—¡Qué bonito! —dice ella, mientras observa la puesta del sol—. Precioso. Por lo general, a esta hora todavía estoy trabajando…
—Te ayuda a ver las cosas con más objetividad —dice Boone. Deja pasar unos cuantos segundos y añade—: Nicole, necesito esos documentos.
—Son mi red de seguridad.
—Hasta que se entere de que están en tu poder. Entonces son un peligro.
Por regla general, si sabes dónde están enterrados los cadáveres, más tarde o más temprano vas a ser uno de ellos.
—¿Tú crees que él mató a Schering?
—¿Tú no? —pregunta Boone—. Precisamente tú eres la que mejor sabe de lo que es capaz, Nicole. Incluso podría estar pensando en lo que te dijo cuando estaba borracho.
—Ya lo sé.
—Si tengo los documentos, te puedo ayudar —dice Boone—. Te llevaré a un policía que conozco…

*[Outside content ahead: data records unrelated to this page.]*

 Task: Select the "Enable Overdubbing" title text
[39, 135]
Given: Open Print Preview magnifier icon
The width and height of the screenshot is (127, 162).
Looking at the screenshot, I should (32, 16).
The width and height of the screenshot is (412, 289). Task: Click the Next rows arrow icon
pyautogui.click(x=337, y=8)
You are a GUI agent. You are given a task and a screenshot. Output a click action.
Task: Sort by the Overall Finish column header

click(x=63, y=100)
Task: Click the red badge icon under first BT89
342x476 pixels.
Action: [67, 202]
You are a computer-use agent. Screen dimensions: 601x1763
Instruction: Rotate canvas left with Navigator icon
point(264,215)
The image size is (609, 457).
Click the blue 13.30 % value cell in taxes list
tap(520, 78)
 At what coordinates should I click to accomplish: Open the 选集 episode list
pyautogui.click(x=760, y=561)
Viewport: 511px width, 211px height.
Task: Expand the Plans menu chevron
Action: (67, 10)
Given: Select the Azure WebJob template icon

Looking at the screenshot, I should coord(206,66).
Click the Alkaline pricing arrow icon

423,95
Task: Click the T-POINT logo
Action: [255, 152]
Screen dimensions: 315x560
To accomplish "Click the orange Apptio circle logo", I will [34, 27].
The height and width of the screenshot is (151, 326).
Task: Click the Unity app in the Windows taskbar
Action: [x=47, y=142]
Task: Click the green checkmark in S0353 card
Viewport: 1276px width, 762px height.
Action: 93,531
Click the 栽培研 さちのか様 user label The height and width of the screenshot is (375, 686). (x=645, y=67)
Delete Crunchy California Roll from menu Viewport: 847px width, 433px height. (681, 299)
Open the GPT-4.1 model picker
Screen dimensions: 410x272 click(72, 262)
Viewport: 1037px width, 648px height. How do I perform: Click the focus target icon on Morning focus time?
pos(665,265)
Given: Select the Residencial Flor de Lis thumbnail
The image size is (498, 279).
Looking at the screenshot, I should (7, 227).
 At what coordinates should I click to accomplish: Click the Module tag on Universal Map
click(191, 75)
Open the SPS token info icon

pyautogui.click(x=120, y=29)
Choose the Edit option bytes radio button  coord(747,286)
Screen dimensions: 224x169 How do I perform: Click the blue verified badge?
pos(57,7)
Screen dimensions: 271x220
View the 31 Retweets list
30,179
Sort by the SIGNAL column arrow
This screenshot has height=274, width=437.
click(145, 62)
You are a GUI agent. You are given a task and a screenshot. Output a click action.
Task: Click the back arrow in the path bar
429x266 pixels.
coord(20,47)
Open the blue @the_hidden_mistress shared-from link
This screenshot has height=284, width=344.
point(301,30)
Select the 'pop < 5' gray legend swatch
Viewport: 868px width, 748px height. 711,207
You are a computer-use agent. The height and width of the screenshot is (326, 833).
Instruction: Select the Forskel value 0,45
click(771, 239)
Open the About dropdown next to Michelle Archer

—No quiero ir a la cárcel.
—No irás —le asegura Boone—. En cuanto quede registrada tu declaración, se acabó. Estarás a salvo. Ya no tiene sentido que te hagan daño. Pero los documentos demuestran que lo que dices es cierto. Sin ellos…
—… no soy más que una secretaria guapa, tonta y farlopa. El no dice nada. No hay manera de responder a aquello. Ha dado en el clavo.
Nicole recorre el paisaje con la mirada: el largo tramo de costa en curva desde La Jolla Point hacia el sur, hasta más allá de Scripps Pier en dirección a Oceanside, con algunas de las propiedades inmobiliarias más valiosas del planeta, algunas de las cuales se han construido en unos terrenos en los que jamás se tendría que haber edificado nada.
—Se supone que tengo que confiar en ti —dice ella.
Él la comprende perfectamente. ¿Por qué habría de confiar en él o en un poli al que no conoce? ¿Por qué habría de confiar en un funcionario público? Ha visto como los sobornaban y los compraban e incluso ha contribuido a hacerlo ella misma.
De pronto, se le ocurre otra idea:
—¿Y cómo sé yo que no te ha enviado Bill? Después de todo, tú trabajas para él. ¿Cómo sé que no te ha enviado para averiguar lo que sé, para conseguir lo que tengo?
Está a punto de ser presa del pánico. Boone ya lo ha visto en otras ocasiones, no solo en los casos que investiga, sino también entre nadadores inexpertos, cuando están en aguas profundas. Se sienten abrumados, superados, agotados… y, cuando ven aparecer una ola más, les parece demasiado, se mueren de miedo y, a menos que haya alguien allí para sacarlos, se ahogan.
—No lo sabes —dice Boone—. Lo único que te puedo decir es que, al fin y al cabo, tienes que confiar en alguien.
Porque el océano es demasiado inmenso para atravesarlo solo.